American textile artist

Mary Zicafoose is an American textile artist, weaver, and teacher who specializes in ikat, an ancient technique in which threads are wrapped, tied and resist-dyed before weaving. Zicafoose is the author of Ikat: The Essential Handbook to Weaving Resist-Dyed Cloth (2020). Her works are part of private and public collections, including at least 16 embassies around the world as part of the U.S. Art in Embassies Program.

==Education==
Mary Zicafoose (' Brelowski) grew up in Niles, Michigan.
Zicafoose studied photography and received her BFA in 1973 at St. Mary’s College at the University of Notre Dame, Indiana. She then moved to Chicago, studying at the Art Institute of Chicago and later to Nebraska, studying at the University of Nebraska–Lincoln. During this time, she worked in clay and made "functional and beautiful tableware". She also lived in the Bolivian rainforest for year before settling in Omaha, Nebraska, in 1996.

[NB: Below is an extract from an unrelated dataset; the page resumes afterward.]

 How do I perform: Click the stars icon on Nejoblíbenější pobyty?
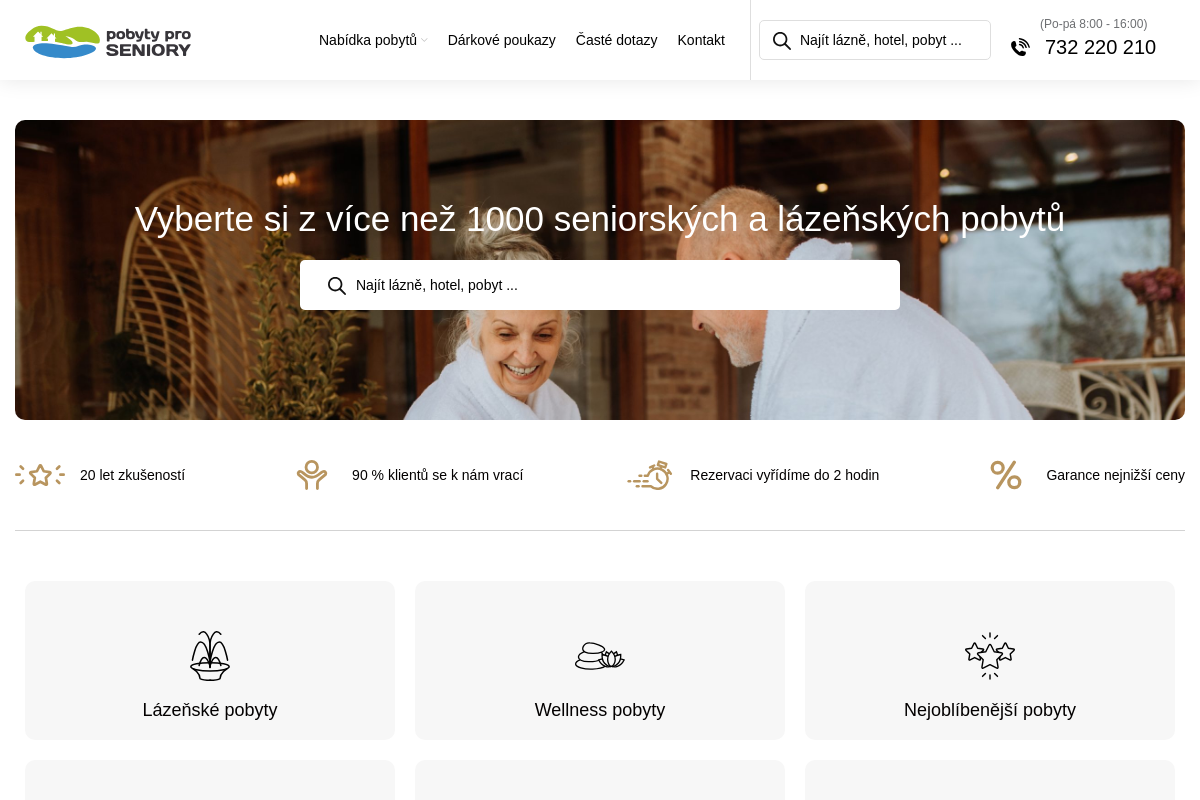(990, 656)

Zicafoose is predominantly self-taught in her textile work. She first used a loom to weave while studying for an MFA, and the experience proved so transformative that she chose to leave the clay program at the University of Nebraska–Lincoln to pursue weaving. She credits the "generosity, patience, and honed skills" of members of the Handweavers Guild of Lincoln, Nebraska, in helping her to learn her craft. Zicafoose has also traveled internationally and studied the traditions of ikat work in different countries.

Many of her early works were rugs. In 1984 she began working with a 45 in loom. Later she began using a 72 in Macomber loom. As of 2004, her two working looms were a 64 in Macomber and a 96 in Cranbrook.

== Textile work ==
Ikat weavings are the result of a complicated process in which threads for weaving are laid out, wrapped and tied with tapes, submerged in dye vats, removed, untied and dried, and eventually used for weaving. Wrapped sections of thread tend to resist the dye, but the results are unpredictable, as some dye can wick under the tape. This gives the pieces spontaneity, a "serendipitous alchemy" of "new and unexpected colors".

Zicafoose dyes all her own yarns, often repeatedly overdyeing the yarn to achieve rich, deep colors. She has developed a personal library of over 1,000 dye recipes. She is known for her use of bold, saturated color, inspired by both ancient textile traditions and the works of modern artists like Mark Rothko.

Zicafoose is known for making extremely large pieces of weft-face ikat, which can be many feet in length. A 10 by 10 ft piece woven of silk thread might require 80,000 ikat ties, each of which must be wrapped, tied, and then untied again after dyeing. Preparation of the thread for a piece, even with the help of studio assistants, can take more than a year before Zicafoose starts the actual weaving.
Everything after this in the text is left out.